> **YOUR ASSIGNMENT**: All that is needed is the line in the material below containing "Rezepte (291, 73)", plus every line after it, printed exactly.

----- DATA EXTRACT

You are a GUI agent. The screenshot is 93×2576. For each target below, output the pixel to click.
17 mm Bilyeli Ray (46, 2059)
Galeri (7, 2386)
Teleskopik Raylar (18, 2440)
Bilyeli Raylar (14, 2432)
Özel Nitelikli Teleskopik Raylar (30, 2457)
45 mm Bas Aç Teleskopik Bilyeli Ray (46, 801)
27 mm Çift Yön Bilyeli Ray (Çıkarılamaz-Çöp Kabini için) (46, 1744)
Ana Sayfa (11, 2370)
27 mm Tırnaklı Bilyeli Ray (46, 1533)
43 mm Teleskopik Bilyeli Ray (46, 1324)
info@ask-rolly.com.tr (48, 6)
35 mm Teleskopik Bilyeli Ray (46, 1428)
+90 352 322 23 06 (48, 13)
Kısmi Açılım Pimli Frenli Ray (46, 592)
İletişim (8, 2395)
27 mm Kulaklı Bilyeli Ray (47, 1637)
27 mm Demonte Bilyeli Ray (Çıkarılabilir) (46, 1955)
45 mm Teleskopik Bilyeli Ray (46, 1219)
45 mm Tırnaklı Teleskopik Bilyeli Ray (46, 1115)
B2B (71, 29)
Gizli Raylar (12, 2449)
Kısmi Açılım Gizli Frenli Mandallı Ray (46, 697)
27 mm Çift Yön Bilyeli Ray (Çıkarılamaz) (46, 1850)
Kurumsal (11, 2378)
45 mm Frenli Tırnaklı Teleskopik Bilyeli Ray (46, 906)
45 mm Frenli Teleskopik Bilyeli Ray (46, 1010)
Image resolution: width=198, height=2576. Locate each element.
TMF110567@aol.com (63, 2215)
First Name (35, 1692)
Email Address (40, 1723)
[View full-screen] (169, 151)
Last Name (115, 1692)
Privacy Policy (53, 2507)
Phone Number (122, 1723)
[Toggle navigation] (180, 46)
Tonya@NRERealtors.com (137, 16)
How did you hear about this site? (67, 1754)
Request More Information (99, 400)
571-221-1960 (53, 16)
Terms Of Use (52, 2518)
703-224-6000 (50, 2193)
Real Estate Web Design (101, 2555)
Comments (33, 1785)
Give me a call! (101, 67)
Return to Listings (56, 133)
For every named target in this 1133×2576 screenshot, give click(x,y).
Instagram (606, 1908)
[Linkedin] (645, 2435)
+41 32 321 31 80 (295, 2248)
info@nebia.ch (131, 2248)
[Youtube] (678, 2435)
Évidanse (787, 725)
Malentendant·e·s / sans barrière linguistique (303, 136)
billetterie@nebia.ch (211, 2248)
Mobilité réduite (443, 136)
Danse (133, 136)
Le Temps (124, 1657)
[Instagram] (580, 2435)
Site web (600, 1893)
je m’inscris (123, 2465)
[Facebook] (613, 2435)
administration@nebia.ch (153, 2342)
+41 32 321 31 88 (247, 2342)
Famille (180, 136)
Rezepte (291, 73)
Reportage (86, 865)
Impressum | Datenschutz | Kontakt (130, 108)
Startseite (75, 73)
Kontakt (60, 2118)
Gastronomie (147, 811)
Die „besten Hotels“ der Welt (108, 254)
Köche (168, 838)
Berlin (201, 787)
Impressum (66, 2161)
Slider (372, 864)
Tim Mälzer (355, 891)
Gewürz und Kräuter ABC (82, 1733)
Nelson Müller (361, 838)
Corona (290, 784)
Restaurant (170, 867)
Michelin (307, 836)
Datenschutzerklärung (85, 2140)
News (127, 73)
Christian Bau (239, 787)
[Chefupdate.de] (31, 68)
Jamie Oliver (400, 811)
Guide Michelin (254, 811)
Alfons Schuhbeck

----------

> **TASK RESPONSE**:
Rezepte (291, 73)
Reportage (86, 865)
Impressum | Datenschutz | Kontakt (130, 108)
Startseite (75, 73)
Kontakt (60, 2118)
Gastronomie (147, 811)
Die „besten Hotels“ der Welt (108, 254)
Köche (168, 838)
Berlin (201, 787)
Impressum (66, 2161)
Slider (372, 864)
Tim Mälzer (355, 891)
Gewürz und Kräuter ABC (82, 1733)
Nelson Müller (361, 838)
Corona (290, 784)
Restaurant (170, 867)
Michelin (307, 836)
Datenschutzerklärung (85, 2140)
News (127, 73)
Christian Bau (239, 787)
[Chefupdate.de] (31, 68)
Jamie Oliver (400, 811)
Guide Michelin (254, 811)
Alfons Schuhbeck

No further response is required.